Supplied entries: Begin
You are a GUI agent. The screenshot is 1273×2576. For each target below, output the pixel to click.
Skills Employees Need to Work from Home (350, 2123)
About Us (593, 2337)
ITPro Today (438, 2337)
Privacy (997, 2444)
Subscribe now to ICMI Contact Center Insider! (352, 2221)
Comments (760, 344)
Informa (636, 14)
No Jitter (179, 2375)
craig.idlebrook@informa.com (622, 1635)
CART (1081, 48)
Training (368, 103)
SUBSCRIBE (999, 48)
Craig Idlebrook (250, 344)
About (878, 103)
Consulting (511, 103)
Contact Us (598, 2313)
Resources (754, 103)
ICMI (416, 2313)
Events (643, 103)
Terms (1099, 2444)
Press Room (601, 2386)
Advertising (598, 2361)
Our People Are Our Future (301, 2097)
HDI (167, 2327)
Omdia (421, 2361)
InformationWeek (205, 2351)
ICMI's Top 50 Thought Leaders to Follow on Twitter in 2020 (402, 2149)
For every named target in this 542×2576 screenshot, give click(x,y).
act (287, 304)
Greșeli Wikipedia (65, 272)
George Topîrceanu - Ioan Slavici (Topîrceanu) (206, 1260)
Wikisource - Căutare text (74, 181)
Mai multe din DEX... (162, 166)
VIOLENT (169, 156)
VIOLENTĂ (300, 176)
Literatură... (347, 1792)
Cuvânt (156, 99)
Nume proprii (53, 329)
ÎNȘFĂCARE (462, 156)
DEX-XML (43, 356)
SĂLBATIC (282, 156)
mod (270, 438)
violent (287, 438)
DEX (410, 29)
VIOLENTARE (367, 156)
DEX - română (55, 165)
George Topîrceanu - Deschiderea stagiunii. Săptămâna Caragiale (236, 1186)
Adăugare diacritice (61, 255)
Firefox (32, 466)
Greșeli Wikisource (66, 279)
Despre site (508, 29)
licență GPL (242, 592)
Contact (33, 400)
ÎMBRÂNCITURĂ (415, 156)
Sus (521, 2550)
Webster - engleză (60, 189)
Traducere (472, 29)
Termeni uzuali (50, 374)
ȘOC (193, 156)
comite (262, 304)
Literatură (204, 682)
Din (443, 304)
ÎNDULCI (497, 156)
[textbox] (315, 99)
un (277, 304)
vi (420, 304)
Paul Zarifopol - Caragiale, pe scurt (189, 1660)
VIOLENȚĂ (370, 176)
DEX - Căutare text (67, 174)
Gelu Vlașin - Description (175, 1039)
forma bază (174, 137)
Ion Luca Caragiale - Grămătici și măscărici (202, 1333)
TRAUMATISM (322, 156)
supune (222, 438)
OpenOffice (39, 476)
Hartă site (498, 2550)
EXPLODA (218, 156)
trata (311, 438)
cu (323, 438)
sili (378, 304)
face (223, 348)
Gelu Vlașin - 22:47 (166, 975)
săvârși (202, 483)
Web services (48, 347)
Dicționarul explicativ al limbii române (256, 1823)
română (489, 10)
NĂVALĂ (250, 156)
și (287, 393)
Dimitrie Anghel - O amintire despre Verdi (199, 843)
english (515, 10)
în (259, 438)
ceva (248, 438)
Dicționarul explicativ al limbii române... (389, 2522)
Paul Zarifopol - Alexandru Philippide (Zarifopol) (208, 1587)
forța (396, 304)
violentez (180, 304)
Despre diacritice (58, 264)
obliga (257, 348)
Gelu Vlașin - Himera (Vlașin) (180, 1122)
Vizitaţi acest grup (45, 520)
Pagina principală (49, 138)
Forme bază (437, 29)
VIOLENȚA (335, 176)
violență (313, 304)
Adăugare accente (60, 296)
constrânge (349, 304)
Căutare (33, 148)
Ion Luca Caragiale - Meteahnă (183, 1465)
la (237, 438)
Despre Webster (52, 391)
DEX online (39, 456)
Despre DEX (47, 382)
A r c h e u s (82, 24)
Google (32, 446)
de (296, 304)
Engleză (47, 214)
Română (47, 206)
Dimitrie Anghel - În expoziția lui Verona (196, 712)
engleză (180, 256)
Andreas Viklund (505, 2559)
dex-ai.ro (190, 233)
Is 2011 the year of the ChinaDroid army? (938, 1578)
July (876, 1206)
Supplied entries: End
When you reach the line containing "săvârși (202, 483)" in the data above, start copying exactly, and stop after the line containing "constrânge (349, 304)".

Finished exercise:
săvârși (202, 483)
Web services (48, 347)
Dicționarul explicativ al limbii române (256, 1823)
română (489, 10)
NĂVALĂ (250, 156)
și (287, 393)
Dimitrie Anghel - O amintire despre Verdi (199, 843)
english (515, 10)
în (259, 438)
ceva (248, 438)
Dicționarul explicativ al limbii române... (389, 2522)
Paul Zarifopol - Alexandru Philippide (Zarifopol) (208, 1587)
forța (396, 304)
violentez (180, 304)
Despre diacritice (58, 264)
obliga (257, 348)
Gelu Vlașin - Himera (Vlașin) (180, 1122)
Vizitaţi acest grup (45, 520)
Pagina principală (49, 138)
Forme bază (437, 29)
VIOLENȚA (335, 176)
violență (313, 304)
Adăugare accente (60, 296)
constrânge (349, 304)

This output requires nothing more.